As Russia and Saudi Arabia pump and dump oil, crude’s contango has widened while per-barrel receipts have shrunk. The spot price for Cushing-delivered crude has slumped to $20.09 but the 3-month contango has ballooned to $9.47. It’s certainly not a rise in the cost of money that accounts for the inflation in carrying costs, nor is it insurance charges. The cost of storage has risen because of limited capacity.

Contrast this scenario with the gold market. Since January 30, Comex spot gold has lurched ahead about 2% while its representative 1-year contango shrunk a whopping 86 percent. Again, we can’t lay the blame for contango shrinkage directly on interest rates. Clearly, there’s a difference in demand between gold and oil.

You can see contango’s impact reflected in the prices of gold and oil ETFs.

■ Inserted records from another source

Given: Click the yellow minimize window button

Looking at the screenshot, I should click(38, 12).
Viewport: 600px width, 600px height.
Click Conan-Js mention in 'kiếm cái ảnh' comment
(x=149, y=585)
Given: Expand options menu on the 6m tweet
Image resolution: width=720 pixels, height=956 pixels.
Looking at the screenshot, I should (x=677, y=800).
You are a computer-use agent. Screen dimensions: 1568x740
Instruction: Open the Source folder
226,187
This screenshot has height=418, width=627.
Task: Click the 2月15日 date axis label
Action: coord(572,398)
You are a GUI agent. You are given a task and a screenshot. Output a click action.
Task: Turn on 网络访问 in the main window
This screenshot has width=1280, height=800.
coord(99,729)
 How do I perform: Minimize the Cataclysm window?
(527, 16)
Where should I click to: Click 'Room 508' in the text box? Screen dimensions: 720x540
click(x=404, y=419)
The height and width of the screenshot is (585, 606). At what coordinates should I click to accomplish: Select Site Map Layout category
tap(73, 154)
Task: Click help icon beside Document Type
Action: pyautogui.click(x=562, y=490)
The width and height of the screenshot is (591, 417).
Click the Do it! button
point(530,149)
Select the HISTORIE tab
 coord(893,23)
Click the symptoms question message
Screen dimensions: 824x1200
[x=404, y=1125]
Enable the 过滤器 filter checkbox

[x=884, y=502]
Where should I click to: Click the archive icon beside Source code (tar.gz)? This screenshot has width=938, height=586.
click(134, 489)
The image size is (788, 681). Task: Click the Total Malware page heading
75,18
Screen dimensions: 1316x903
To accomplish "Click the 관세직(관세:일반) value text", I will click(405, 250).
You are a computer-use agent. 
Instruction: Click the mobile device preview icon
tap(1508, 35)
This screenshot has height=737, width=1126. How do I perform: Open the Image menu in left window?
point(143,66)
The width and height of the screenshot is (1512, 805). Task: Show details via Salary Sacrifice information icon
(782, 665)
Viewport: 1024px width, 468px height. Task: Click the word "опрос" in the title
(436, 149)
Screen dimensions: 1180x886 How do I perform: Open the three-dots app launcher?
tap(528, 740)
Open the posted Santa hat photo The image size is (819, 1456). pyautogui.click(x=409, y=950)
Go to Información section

Over 12 months—February 2019 through February 2020—the United States Oil Fund (NYSE Arca: USO) underperformed its younger sibling, the United States 12-Month Oil Fund (NYSE Arca: USLby 4.37 percentage points. USO tracks front-month oil futures while USL’s attempts to minimize the negative roll yield associated with contango by spreading exposure over 12 nearby oil contracts. Break down the funds’ relative performance into discrete segments and you’ll see how the oil glut flipped the switch. For the 9-month period ending in February, USL fared worse than USO by 5.60 percentage points; for the 3- month span through February, though, USL bettered USO by 4.82 percentage points.